Step 2: Enable POP in Your Original Account
Log into your current Gmail account. Click the gear icon, select See all settings, then go to the Forwarding and POP/IMAP tab. Under POP Download, choose Enable POP for all mail. For the option "When messages are accessed with POP," select delete Gmail's copy—this will remove the emails from your original account after transfer. Save the changes.
Step 3: Set Up the New Archive Account
Create a second free Gmail account (or use an existing one you don't use regularly). Log into that account, go to settings, and select the Accounts and Import tab. Click Add a mail account under "Check mail from other accounts." Enter your original Gmail address, choose Import emails from my other account (POP3), and enter the password. If the standard password fails—which is common—you'll need to generate a Google app password.
Step 4: Create a Google App Password
Go to your Google Account security settings at myaccount.google.com/apppasswords. You must have 2-Step Verification enabled. Create a custom app password with a label like "Gmail Transfer." Google will give you a 16-digit passcode. Use that instead of your regular password in the Gmail import settings. Note: the code is shown only once, so write it down. After the transfer, delete the app password for security.
In the import settings, set the port to 995, check Always use a secure connection (SSL), Label incoming messages, and Archive incoming messages (Skip the Inbox). Click Add Account. You may also optionally enable sending mail from the original address through the new account.

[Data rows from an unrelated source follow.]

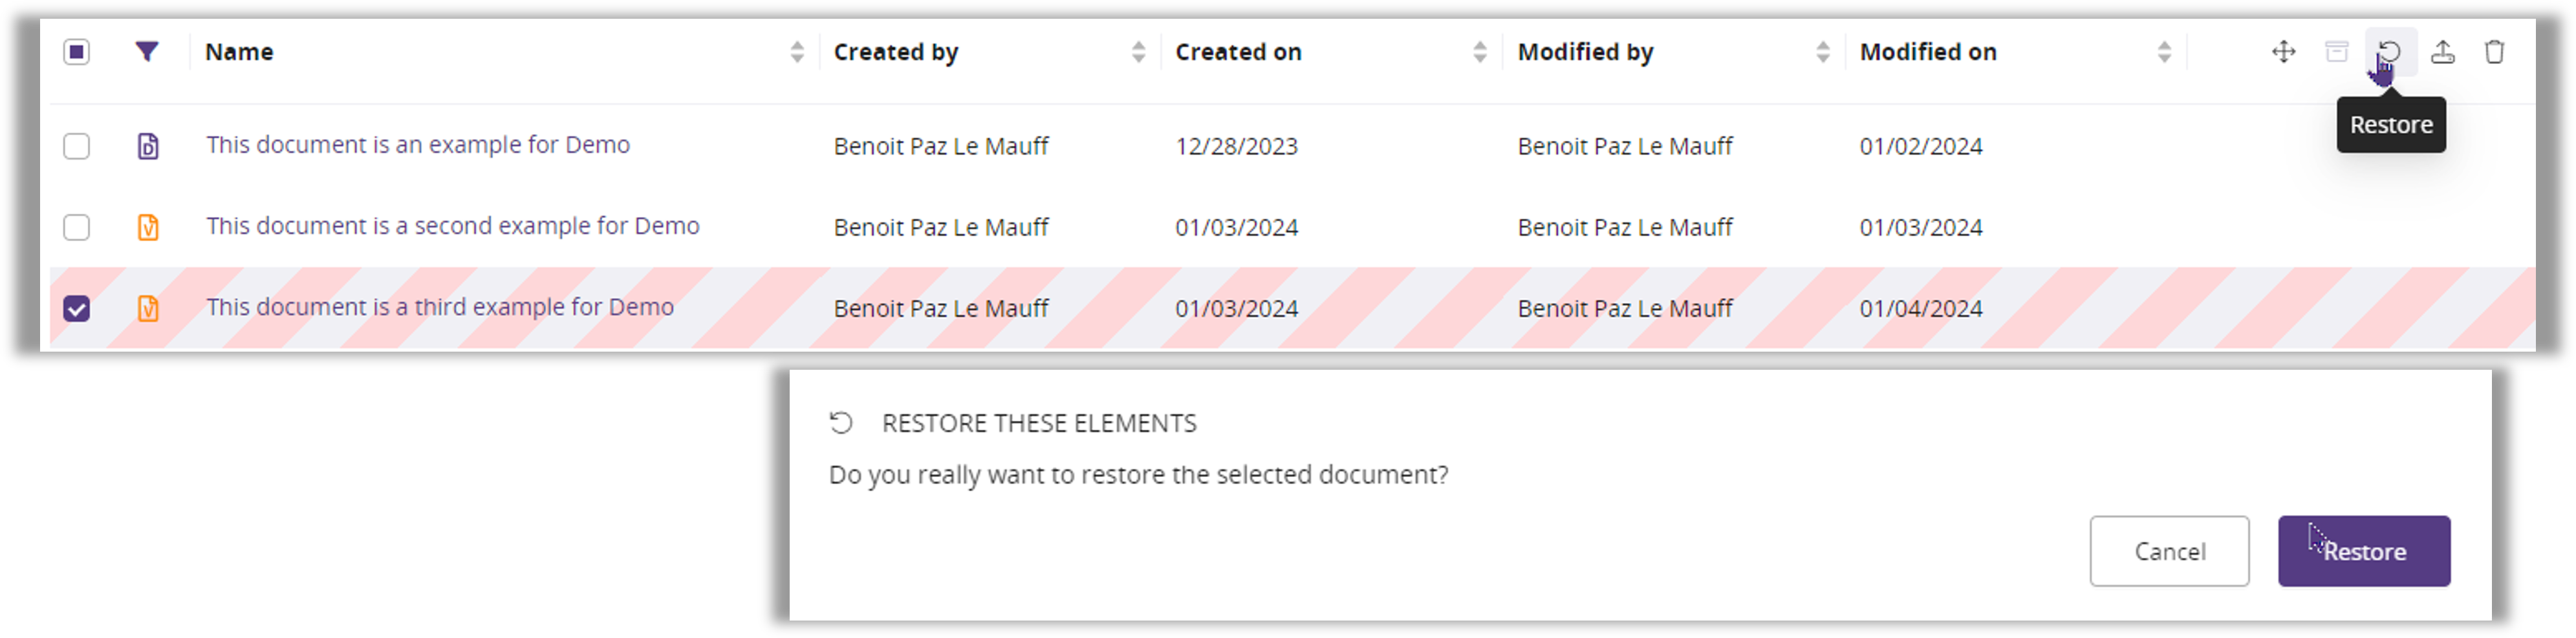Click the archive icon in toolbar
Image resolution: width=2576 pixels, height=638 pixels.
(2336, 51)
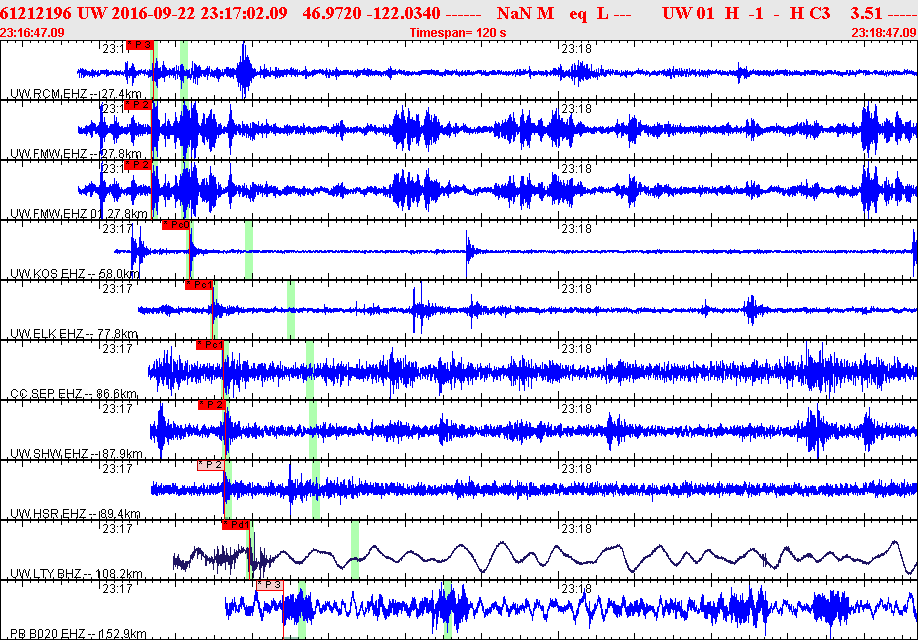The image size is (918, 640).
Task: Click the Timespan= 120 s label
Action: (458, 33)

Step 5: Wait for the Transfer to Complete
Once linked, the new account will automatically fetch all emails from the original. The duration depends on message volume. In a test case with 75,000 messages, it took about two full days. After completion, the original account places those messages in the Trash folder, which you must empty manually. That can take up to an hour for a large number of messages.
Which Messages Are NOT Transferred?
POP3 transfer excludes two categories: Drafts and Spam. Drafts must be handled manually—copy or delete them as needed. Spam messages are automatically deleted after 30 days, so you can either ignore them or clear the spam folder after the transfer. Everything else—inbox, sent, archived, labeled messages—moves over.
After the Transfer: Clean Up
Once all emails are imported, stop the automatic fetch to prevent duplicates. In the new account, go to Settings > Accounts and Import, find your original account under "Check mail from other accounts," and click delete. Confirm deletion. If you created an app password, revoke it at the Google App Passwords page.
Your original account now has nearly all 15GB free. You can resume normal use without storage warnings. The archive account holds your old emails, and you can log in occasionally to keep it active (Google deletes accounts inactive for over two years). This method saves you money, avoids manual deletion, and works while POP3 is still available.
For even more efficiency, consider filtering future large attachments directly to your archive account. But the immediate benefit is recovering that precious storage space with minimal effort. The clock is ticking—Google's POP3 shutdown is imminent, so take advantage of this loophole while it lasts.